Have you noticed something in the last two weeks? Halloween was the biggest holiday last year, but it's been usurped, again. Forget American Thanksgiving. Canadian retailers have switched straight to holiday mode, and it seems to have been happening for at least a month!
I, for one, am not ready. I love the gingerbread latte (half-sweet, please) at Starbucks. Is it really time to bring it out, though, with its mocha peppermint cousin, and replace the pumpkin spice? These drinks are going to be going until February, at least. Christmas music and holiday tables popped up at Pottery Barn Kids too, I noticed, as I looked for a last-minute Halloween costume for my son last week.
"We're 130 days into Halloween," the salesman sniffed, as I stood there wide-jawed at his chutzpah. Me, the mother of a Halloween baby, forget that? Hrmph. Instead I perused the sale tables and marveled at the stocking stuffers already picked through. $45 hand-stitched embroidered stockings beckoned.
I do like Christmas. Love is not to be used here. Holiday-time in general is a wonderful, mellifluous, pleasingly heartfelt time in Toronto.
It's nice to listen to Christmas music and walk through Nathan Phillips square, watching the unveiling of the 30-foot spruce tree.
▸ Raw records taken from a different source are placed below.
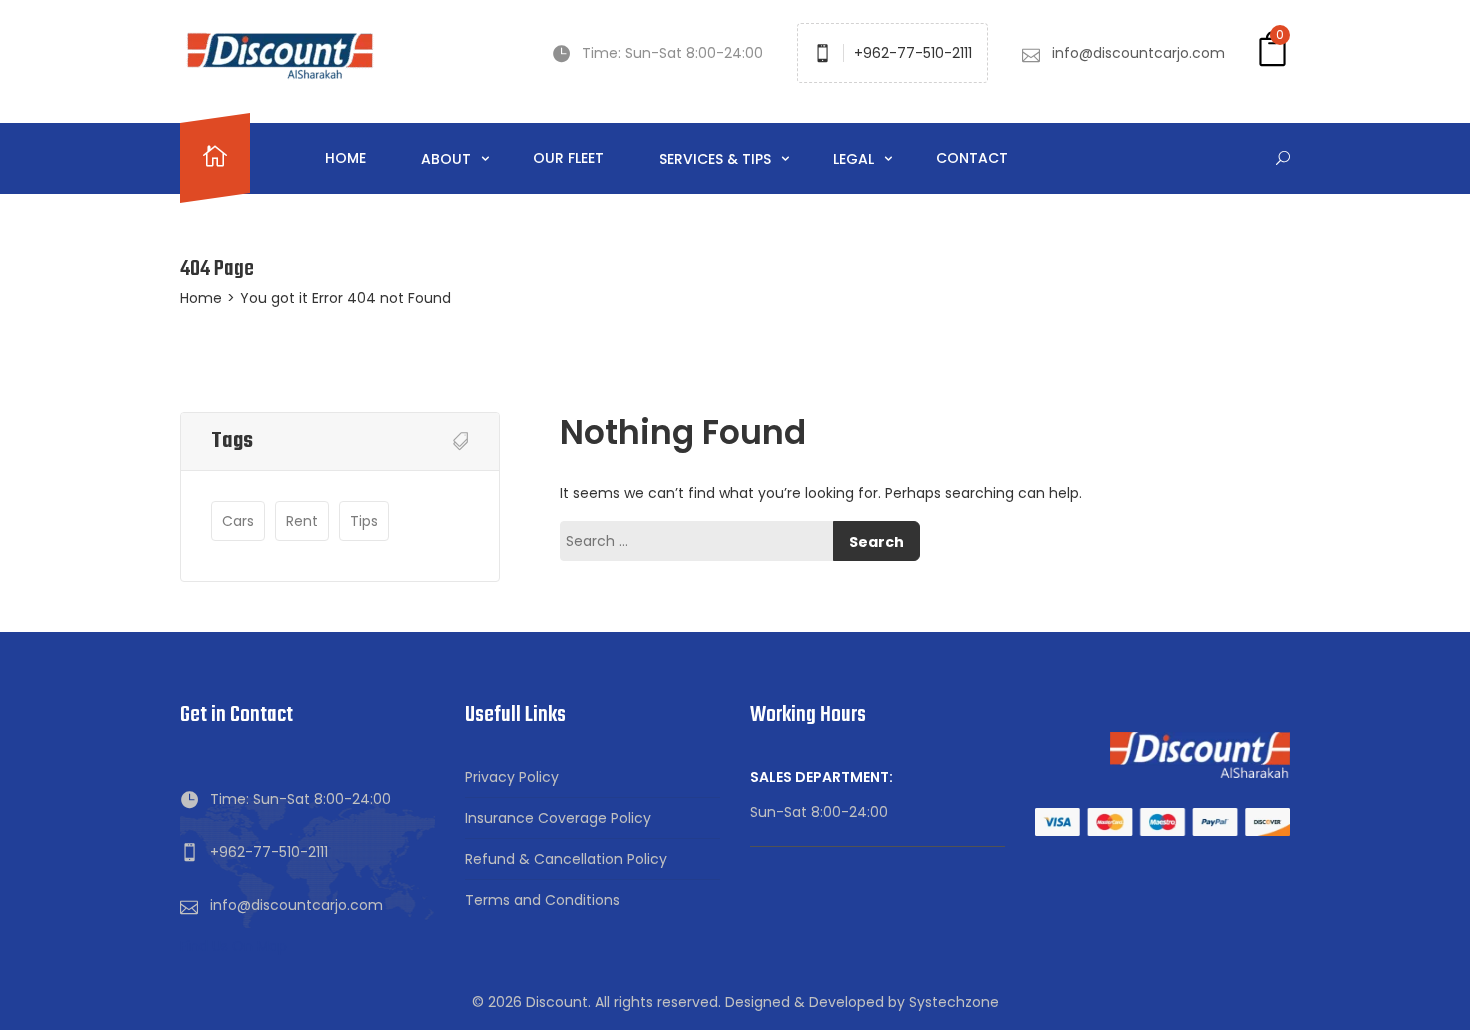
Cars (238, 521)
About (448, 159)
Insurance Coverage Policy (558, 818)
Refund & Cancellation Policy (566, 859)
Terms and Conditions (542, 900)
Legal (855, 159)
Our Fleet (568, 158)
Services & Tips (717, 159)
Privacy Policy (512, 777)
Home (345, 158)
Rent (302, 521)
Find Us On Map (233, 946)
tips (364, 521)
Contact (972, 158)
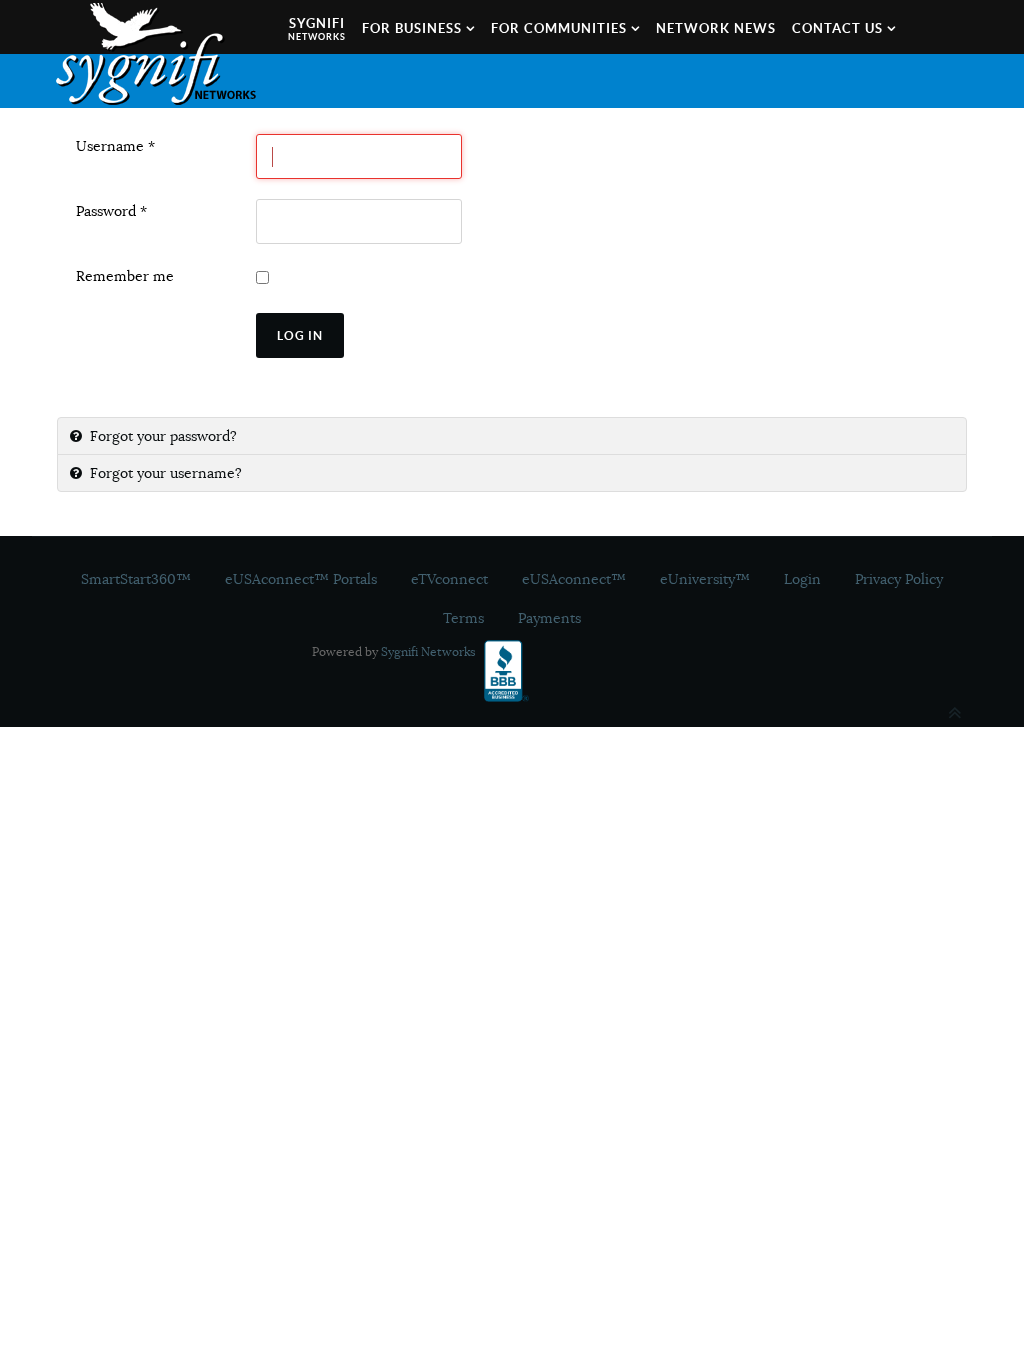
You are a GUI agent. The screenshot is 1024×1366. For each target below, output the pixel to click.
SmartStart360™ (136, 579)
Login (802, 579)
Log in (300, 335)
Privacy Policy (899, 579)
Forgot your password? (161, 436)
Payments (549, 618)
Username (115, 146)
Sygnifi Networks (428, 651)
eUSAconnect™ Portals (301, 579)
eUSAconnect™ (574, 579)
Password (111, 211)
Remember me (125, 276)
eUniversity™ (705, 579)
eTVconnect (449, 579)
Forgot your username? (164, 473)
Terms (463, 618)
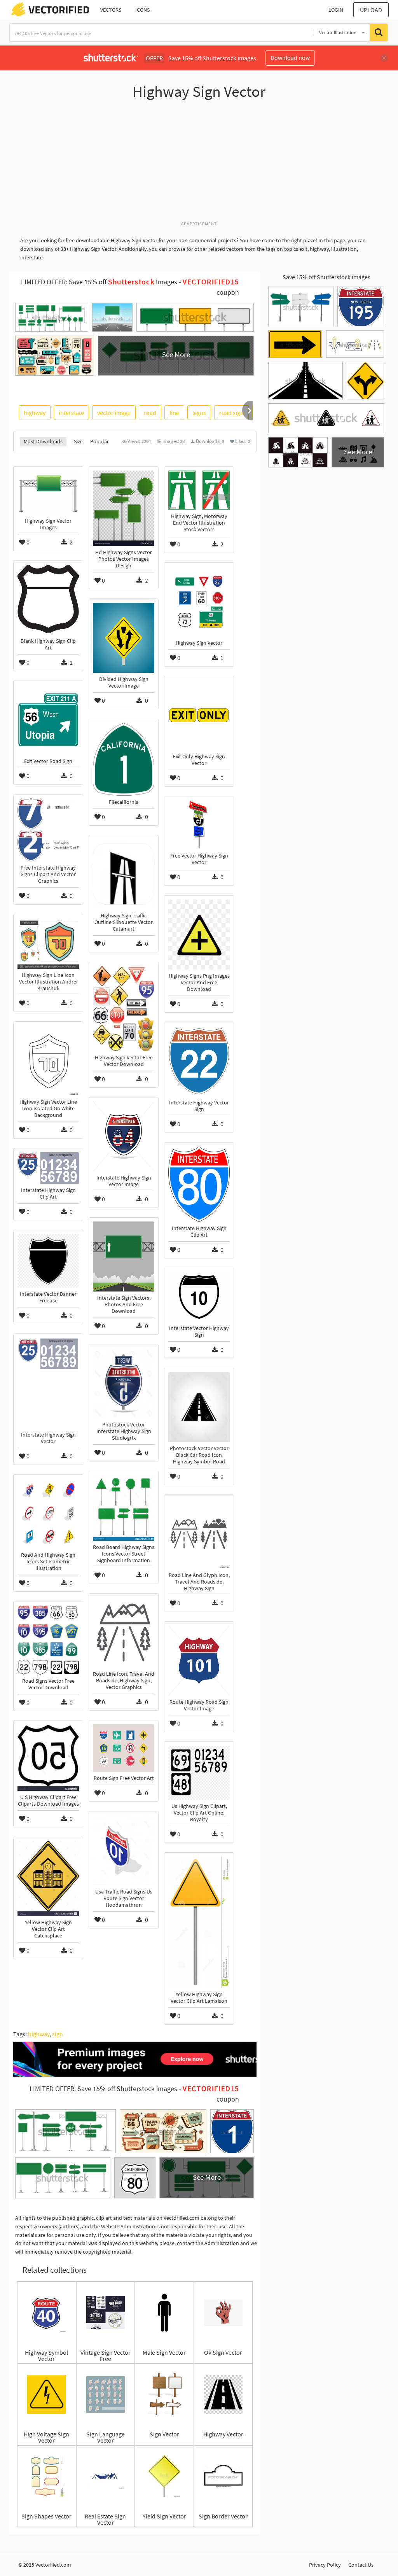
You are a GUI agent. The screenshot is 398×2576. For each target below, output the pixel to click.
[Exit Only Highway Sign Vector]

This year, before it was put up, Cyclone Sandy pushed it down. There's a sign that it's too early to celebrate.
I love seeing the clever, extravagant window displays at Holt Renfrew and The Bay's flagship Queen Street store. But the heat's on too high already, and it just got cold today. Today!
The food bank had record numbers asking for food this year, and a recent article in the Toronto Star reminded me that Canada's food bank was a short-term measure put in place by the federal government in the 1980's, as a safeguard for the population during that recession.
Halloween is my son's birthday. It's exhausting, and the party's not over yet.
Let's wait a little while till Christmas. Then let's do a Secret Santa, everybody, because we're in a recession, and we really don't need any more debt. Let's bake up some delicious treats and make some gifts and trade babysitting services.
I would dig that. Then maybe I would have be able to scrounge up enough change for a Christmas latte, or two.
Until then, turn the heat up if your power's working after the big storm. Unpack your parkas and look for winter boot sales for the kids. Volunteer at the food bank, or your kid's school. Show your fellow Canadians the reason for the next season.
It's fall, after all, and almost winter.